George McGovern, who lost to Richard Nixon in 1972, told me about the anguish he felt when he returned to the Senate—as McCain will soon do. “I thought everyone was either scorning me or pitying me,” McGovern recalled. In 1989, he said, he ran into Walter Mondale, who had lost in a landslide to Ronald Reagan five years earlier. “He said, ‘George, how long does it take to get over it after you’ve lost?’ I said, ‘I’ll let you know when I get there.’ ” Ultimately, McGovern said, it was easier to stop brooding knowing that he had tried his “damnedest to win” but had never done anything that “wouldn’t let me sleep at night.”
In the final weekend of the campaign, when it was almost certain that McCain was going to lose, he actually seemed the happiest. He joked and bantered with aides. He appeared on “Saturday Night Live,” irreverently referring to his “strategy called the Reverse Maverick,” in which “I do whatever anyone tells me.”
On the night of his defeat, he gave a concession speech as memorable as the one he had delivered in South Carolina…

Did Gasparine eventually use one of Kramer’s knives to cut the palo santo?

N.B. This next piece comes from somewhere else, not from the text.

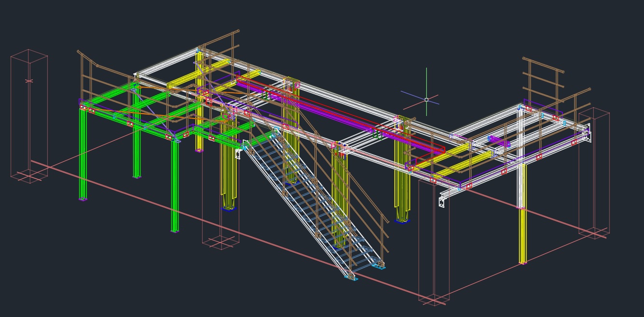Click the yellow beam at top-left platform
The height and width of the screenshot is (317, 644).
[198, 75]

I may finally have to break down and subscribe to the New Yorker again. Horton is one of my favorites there. Coll too.
I am pleased with the way beer has developed over the last 20 years. I now think of serving good beers at a diner party much as I would have for wines. There is a wonderful family owned place about 2 miles from us that has a huge beer selection and regular tastings. We try to go there once very few months at least to support their effort.
Steve
I almost answered Marian’s question straight, until her clever cross-reference between two separate articles saw palm smack forehead…

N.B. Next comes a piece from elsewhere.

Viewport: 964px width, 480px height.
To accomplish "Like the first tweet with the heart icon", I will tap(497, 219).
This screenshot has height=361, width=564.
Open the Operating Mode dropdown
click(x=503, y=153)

I think Steve’s mention of “Horton” may refer to Scott Horton, of Harper’s rather than The New Yorker. Other top New Yorker political reporters we might add: George Packer (”The Assassins’ Gate: America in Iraq”), Lawrence Wright (”The Looming Tower: Al Qaeda and the Road to 9/11″), Ryan Lizza, and Hendrik “Rick” Hertzberg, the latter’s work stretching back in my recall over 25 years, back to when he edited The New Republic a couple of years after working with Chris Matthews and James Fallows, &., on President Carter’s speechwriting team, during the early Reagan years between Michael Kinsley’s two stints as editor, while Kinsley went off to edit Harper’s during an extended leave by Lewis Lapham (Hertzberg rejoined as editor at The New Republic for a while during the wind-down of Reagan and the launch of Bush I, before Andrew Sullivan took the helm and Hertzberg rejoined his old alma mater The New Yorker, where he had sharpened his chops in the pre-Carter 1970s).
Oops, meant Packer at the New Yorker. Heck, maybe I should subscribe to both. Alas, I am permanently behind on my reading schedule.
I find Packer a more interesting all around writer. Horton limits himself, at least recently, to legal issues and musings on art, music and literature. Horton’s work on torture has been invaluable IMO.
Steve
When I was a kid, my mother devised the Ultimate Gift Strategy–she gave one of our friends a sub to the New Yorker, and he gave us all his back copies. Since the New Yorker usually improves with age, like a good curry, this worked well for all concerned.